Shooting Panorama images…
…requires that you shoot several images of a scene, around a central point, with each one overlapping by a little bit – usually 20-30%.
Best to use a tripod and a special pano head to help eliminate parallax. If you are shooting far off landscapes, you can easily shoot handheld, and not worry about the parallax issue. But if you are in close quarters, or inside your favourite abandoned building, you’ll really do better and have more fun with a tripod and pano head. Read why I love my Nodal Ninja Pano head here.
Jim Divitale, Photoshop guru extrordinare also told a bunch of us at the PPOC convention in Winnipeg to start your panorama series with a shot of your feet, and when you’re finished, take another shot of your feet. This way your series is “bookended” by your feet and you’ll know which images belong to which series.
This is by far the best info I have been given about panorama photography! Seriously. When you’re out in the field, shooting panos all day, once you get back to you computer, you will have no recollection of where one set starts and the other ends. the feet shots save you a ton of time, and frustration.

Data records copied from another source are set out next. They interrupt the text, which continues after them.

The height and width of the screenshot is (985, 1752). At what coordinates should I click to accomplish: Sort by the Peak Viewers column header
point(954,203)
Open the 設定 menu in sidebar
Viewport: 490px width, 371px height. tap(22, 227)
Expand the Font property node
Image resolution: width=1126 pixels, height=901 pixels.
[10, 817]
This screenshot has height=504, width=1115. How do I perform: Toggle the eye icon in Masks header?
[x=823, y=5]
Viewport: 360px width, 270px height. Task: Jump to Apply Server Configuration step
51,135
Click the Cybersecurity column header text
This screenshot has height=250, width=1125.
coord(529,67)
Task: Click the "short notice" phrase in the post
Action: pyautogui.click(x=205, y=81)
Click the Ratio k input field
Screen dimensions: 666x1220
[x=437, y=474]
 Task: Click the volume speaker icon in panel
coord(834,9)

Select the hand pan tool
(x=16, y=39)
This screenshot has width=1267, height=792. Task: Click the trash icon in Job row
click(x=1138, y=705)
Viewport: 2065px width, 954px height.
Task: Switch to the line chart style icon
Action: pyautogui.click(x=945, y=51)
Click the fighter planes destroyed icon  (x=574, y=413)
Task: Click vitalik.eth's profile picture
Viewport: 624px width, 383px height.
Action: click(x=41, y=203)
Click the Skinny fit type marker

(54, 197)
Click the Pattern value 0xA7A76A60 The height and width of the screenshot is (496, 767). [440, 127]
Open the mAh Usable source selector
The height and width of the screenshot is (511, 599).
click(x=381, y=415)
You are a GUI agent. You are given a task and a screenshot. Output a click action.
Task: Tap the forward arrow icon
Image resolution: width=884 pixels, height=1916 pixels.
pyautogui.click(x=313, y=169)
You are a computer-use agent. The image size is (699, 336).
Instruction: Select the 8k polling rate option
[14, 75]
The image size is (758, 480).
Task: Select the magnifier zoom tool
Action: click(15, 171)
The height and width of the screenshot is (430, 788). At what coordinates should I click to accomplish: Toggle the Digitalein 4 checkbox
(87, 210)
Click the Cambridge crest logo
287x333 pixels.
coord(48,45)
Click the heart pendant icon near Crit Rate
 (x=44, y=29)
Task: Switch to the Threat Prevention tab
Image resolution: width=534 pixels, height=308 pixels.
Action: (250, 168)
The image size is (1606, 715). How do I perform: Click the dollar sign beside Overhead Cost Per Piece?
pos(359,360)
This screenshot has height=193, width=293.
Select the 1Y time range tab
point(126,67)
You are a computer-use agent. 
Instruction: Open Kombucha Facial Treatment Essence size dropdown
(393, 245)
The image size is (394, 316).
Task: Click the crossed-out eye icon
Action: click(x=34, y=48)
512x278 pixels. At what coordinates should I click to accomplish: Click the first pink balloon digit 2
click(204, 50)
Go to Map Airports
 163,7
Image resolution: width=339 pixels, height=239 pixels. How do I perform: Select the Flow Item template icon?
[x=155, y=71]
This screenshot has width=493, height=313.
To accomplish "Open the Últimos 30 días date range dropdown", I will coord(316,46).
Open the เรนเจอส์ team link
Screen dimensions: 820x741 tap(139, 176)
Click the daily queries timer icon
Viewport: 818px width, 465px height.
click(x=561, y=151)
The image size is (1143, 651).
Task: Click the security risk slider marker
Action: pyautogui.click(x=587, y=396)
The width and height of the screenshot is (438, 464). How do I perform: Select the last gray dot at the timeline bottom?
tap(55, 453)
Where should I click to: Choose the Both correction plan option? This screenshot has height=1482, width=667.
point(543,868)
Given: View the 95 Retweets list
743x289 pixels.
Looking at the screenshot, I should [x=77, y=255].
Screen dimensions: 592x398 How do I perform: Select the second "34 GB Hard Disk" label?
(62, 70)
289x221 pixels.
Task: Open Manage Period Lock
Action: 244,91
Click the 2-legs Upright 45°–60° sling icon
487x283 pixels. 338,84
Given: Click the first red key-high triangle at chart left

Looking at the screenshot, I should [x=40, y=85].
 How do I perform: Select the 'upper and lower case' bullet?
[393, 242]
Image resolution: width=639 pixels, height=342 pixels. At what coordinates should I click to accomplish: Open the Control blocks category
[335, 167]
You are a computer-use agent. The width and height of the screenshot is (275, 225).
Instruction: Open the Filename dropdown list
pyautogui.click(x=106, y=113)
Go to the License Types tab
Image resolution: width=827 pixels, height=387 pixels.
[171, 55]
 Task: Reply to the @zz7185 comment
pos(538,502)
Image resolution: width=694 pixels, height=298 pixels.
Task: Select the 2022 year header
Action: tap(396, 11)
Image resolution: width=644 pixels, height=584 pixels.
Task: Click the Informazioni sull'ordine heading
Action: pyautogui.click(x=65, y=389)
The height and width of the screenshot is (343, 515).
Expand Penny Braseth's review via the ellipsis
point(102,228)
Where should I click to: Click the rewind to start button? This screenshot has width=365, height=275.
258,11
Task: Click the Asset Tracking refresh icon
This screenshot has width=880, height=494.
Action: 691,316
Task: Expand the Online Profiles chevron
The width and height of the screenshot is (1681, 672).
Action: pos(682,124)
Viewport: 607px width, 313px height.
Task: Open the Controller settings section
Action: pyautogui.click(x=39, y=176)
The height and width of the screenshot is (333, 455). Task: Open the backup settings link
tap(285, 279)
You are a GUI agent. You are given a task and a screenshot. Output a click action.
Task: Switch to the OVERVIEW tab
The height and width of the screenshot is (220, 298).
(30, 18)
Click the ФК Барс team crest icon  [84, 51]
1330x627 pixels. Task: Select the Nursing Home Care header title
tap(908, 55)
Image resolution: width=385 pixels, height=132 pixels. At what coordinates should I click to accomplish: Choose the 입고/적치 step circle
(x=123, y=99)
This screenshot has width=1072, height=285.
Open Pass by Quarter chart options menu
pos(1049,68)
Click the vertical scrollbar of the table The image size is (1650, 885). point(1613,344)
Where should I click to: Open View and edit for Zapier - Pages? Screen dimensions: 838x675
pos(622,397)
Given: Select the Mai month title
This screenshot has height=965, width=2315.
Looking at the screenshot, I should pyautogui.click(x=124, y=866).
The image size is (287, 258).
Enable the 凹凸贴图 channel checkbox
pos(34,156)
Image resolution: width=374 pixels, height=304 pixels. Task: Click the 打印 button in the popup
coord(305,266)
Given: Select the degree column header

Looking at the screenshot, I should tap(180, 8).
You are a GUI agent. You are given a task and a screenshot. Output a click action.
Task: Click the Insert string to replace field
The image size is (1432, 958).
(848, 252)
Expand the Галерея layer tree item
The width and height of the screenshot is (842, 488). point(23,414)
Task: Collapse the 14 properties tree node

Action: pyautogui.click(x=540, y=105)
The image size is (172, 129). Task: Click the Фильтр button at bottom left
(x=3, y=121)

Let’s assume here, you are not using your tripod. Here is the set up and process:
- To reduce the number of shots use the widest wide angle lens you have.
- Shoot portrait, not landscape for max vertical coverage.
- Make sure each photo overlaps the previous one by about 15%-20%.
- Rotate around the point where the light enters the lens rather than around your body.
- Keep the lens in the same position, but rotate it around.
- Camera set to aperture priority.
- Set your white balance manually.
- Make sure the exposures between shots is no more than +/-2 EV
- Shoot one shot straight up at the sky or ceiling (zenith)
- If you can, take a shot of the ground, (not including your feet) to help you fill in the hole – nadir – (more about this in the post production tutorial)
The exact number of shots you’ll need depends on the angle of view of your lens – the wider it is the fewer shots you need. With some lenses you’d need 10 shots to make the full 360 degrees facing slightly down, another 10 facing slightly up, then one for the nadir, 21 in total.
With my Nikon D300 and 10.5 mm fisheye I need 6 for the full 360 degrees and one for the nadir and one for the zenith, 8 in total. You can find more on setting up for handhelp panoramas here.
If you’re using a tripod and pano head, your set up and shooting technique will be the same, but obviously you won’t have to worry about holding your camera steady, or figure out how to rotate it correctly.
If you are using a specialized panorama tripod head, you won’t even have to do the math. You set the pano head for the lens you will be using, and it automatically tells you when to stop rotating to take your shot. It also automatically adds the overlap as well. It’s become a standard tool for me – always on my tripod. You just never know when you find a great 360 scene.